Extracted information:

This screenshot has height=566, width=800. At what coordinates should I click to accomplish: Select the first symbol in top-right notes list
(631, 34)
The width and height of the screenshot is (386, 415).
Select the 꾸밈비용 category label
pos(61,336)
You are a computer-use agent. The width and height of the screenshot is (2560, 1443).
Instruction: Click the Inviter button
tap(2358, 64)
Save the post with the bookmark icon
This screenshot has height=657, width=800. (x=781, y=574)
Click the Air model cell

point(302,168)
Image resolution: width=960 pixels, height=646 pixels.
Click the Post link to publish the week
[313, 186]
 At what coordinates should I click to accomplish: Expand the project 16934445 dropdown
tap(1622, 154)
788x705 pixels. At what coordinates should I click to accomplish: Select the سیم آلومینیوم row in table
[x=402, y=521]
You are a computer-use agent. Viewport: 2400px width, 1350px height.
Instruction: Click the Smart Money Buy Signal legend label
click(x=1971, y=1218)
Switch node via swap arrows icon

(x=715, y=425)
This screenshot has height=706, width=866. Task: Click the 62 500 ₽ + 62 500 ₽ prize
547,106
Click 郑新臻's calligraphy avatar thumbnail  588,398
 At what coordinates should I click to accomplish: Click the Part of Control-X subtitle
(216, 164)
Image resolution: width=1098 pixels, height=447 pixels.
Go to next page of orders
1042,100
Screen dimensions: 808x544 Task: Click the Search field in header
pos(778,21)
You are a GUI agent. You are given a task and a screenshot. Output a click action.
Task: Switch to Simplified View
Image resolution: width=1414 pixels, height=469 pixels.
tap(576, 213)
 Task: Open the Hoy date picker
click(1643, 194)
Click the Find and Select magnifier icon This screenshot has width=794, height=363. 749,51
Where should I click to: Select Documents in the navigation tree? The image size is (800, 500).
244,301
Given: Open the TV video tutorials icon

Given problem: Reproduce the material above verbatim, keeping every line in its original order.

Task output:
This screenshot has height=566, width=800. At what coordinates should I click to accomplish: Select the first symbol in top-right notes list
(631, 34)
The width and height of the screenshot is (386, 415).
Select the 꾸밈비용 category label
pos(61,336)
You are a computer-use agent. The width and height of the screenshot is (2560, 1443).
Instruction: Click the Inviter button
tap(2358, 64)
Save the post with the bookmark icon
This screenshot has height=657, width=800. (x=781, y=574)
Click the Air model cell

point(302,168)
Image resolution: width=960 pixels, height=646 pixels.
Click the Post link to publish the week
[313, 186]
 At what coordinates should I click to accomplish: Expand the project 16934445 dropdown
tap(1622, 154)
788x705 pixels. At what coordinates should I click to accomplish: Select the سیم آلومینیوم row in table
[x=402, y=521]
You are a computer-use agent. Viewport: 2400px width, 1350px height.
Instruction: Click the Smart Money Buy Signal legend label
click(x=1971, y=1218)
Switch node via swap arrows icon

(x=715, y=425)
This screenshot has height=706, width=866. Task: Click the 62 500 ₽ + 62 500 ₽ prize
547,106
Click 郑新臻's calligraphy avatar thumbnail  588,398
 At what coordinates should I click to accomplish: Click the Part of Control-X subtitle
(216, 164)
Image resolution: width=1098 pixels, height=447 pixels.
Go to next page of orders
1042,100
Screen dimensions: 808x544 Task: Click the Search field in header
pos(778,21)
You are a GUI agent. You are given a task and a screenshot. Output a click action.
Task: Switch to Simplified View
Image resolution: width=1414 pixels, height=469 pixels.
tap(576, 213)
 Task: Open the Hoy date picker
click(1643, 194)
Click the Find and Select magnifier icon This screenshot has width=794, height=363. 749,51
Where should I click to: Select Documents in the navigation tree? The image size is (800, 500).
244,301
Given: Open the TV video tutorials icon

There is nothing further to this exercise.